Ñoño

Personal information
- Full name: José Antonio Vélez Jiménez
- Date of birth: 16 September 1983 (age 42)
- Place of birth: Tarragona, Spain
- Height: 1.80 m (5 ft 11 in)
- Position: Left-back

Youth career
- Gimnàstic

Senior career*
- Years: Team / Apps / (Gls)
- 2004–2005: Gimnàstic / 2 / (0)
- 2005: → Alcoyano (loan) / 8 / (1)
- 2005–2006: Sant Andreu / 11 / (0)
- 2006–2007: Andorra / 15 / (5)
- 2007–2008: Marino / 27 / (1)
- 2008–2012: Pobla Mafumet / 114 / (12)
- 2012–2013: Gimnàstic / 10 / (1)
- 2013–2015: Reus / 42 / (0)
- 2015–2017: Cornellà / 60 / (4)
- 2017–2018: Hospitalet / 15 / (2)
- 2018–2019: Borges / 15 / (1)
- 2019–2022: Ascó / 39 / (3)
- 2022: Tortosa / 9 / (0)
- 2022–2023: Pobla Mafumet B / 21 / (1)
- 2024: Gandesa / 6 / (0)
- Total:  / 394 / (31)

= Ñoño =

Spanish footballer (born 1983)

José Antonio Vélez Jiménez (born 16 September 1983), known as Ñoño, is a Spanish former footballer. Mainly a left-back, he could also play as a left winger.

==Club career==
Born in Tarragona, Catalonia, Ñoño began his career with local Gimnàstic de Tarragona, and made his senior debut on 27 November 2004 by coming on as a second-half substitute in a 2–1 away win over Terrassa FC in the Segunda División. He finished the season on loan to CD Alcoyano of Segunda División B.

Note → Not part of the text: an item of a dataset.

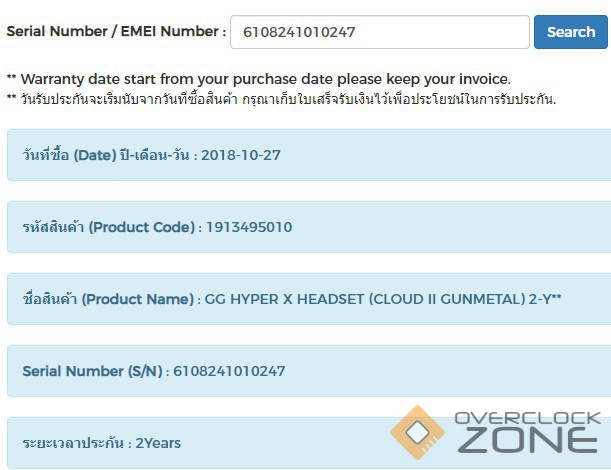611x470 pixels.
Task: Click the "Serial Number / EMEI Number" label
Action: [x=116, y=32]

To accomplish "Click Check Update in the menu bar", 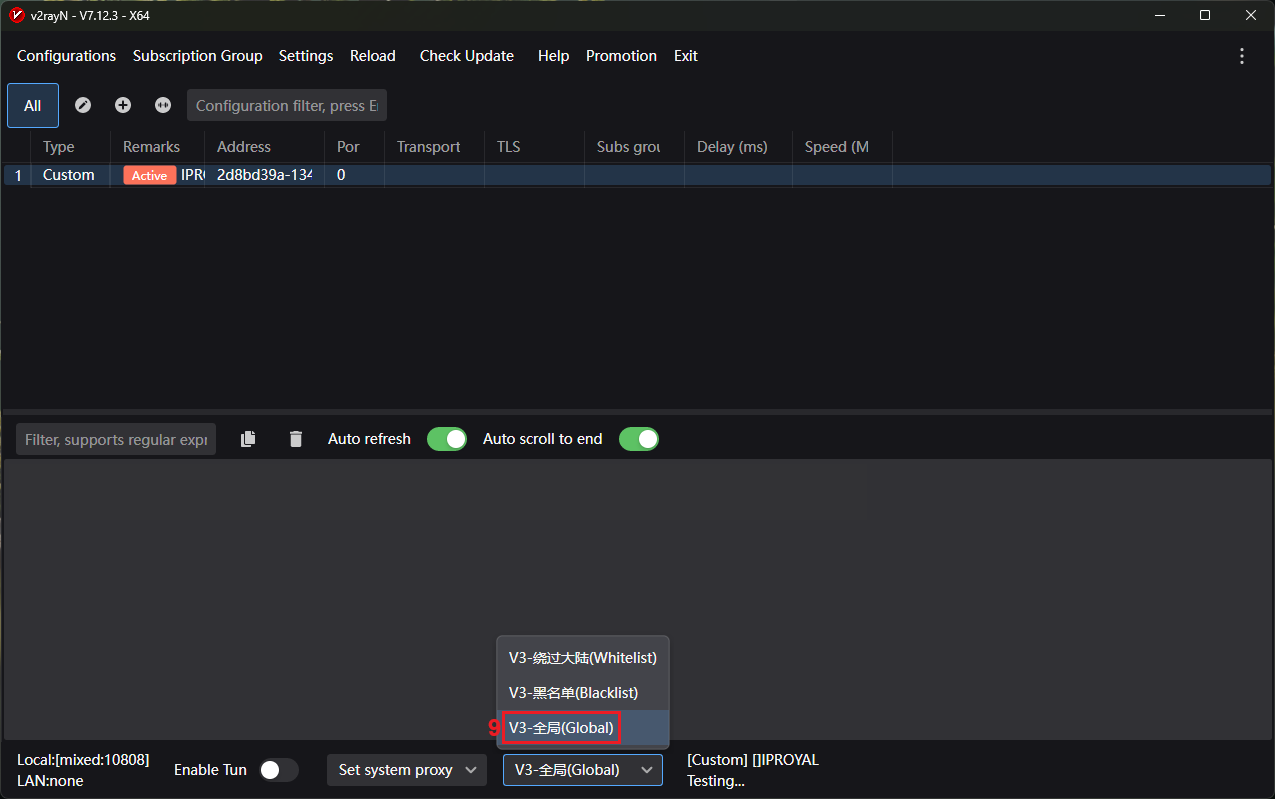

Ñoño stayed in the third level for the 2005–06 campaign, appearing rarely for UE Sant Andreu and moving all the way down to the regional leagues with FC Andorra. In summer 2007 he returned to the third tier, signing for Marino de Luanco.

Subsequently, Ñoño spent four seasons with CF Pobla de Mafumet, Gimnàstic's farm team. On 10 July 2012 he was promoted to the main squad, making his official debut on 2 September against RCD Espanyol B and scoring his first goal later that month in the 3–2 loss at CE L'Hospitalet.

On 7 June 2013, Ñoño opted to not renew his contract with Gimnàstic, and was released. Two weeks later, he joined neighbouring CF Reus Deportiu also of division three.

==Personal life==
Ñoño's younger brother, Francisco, was also a footballer. Both played for Gimnàstic and Pobla.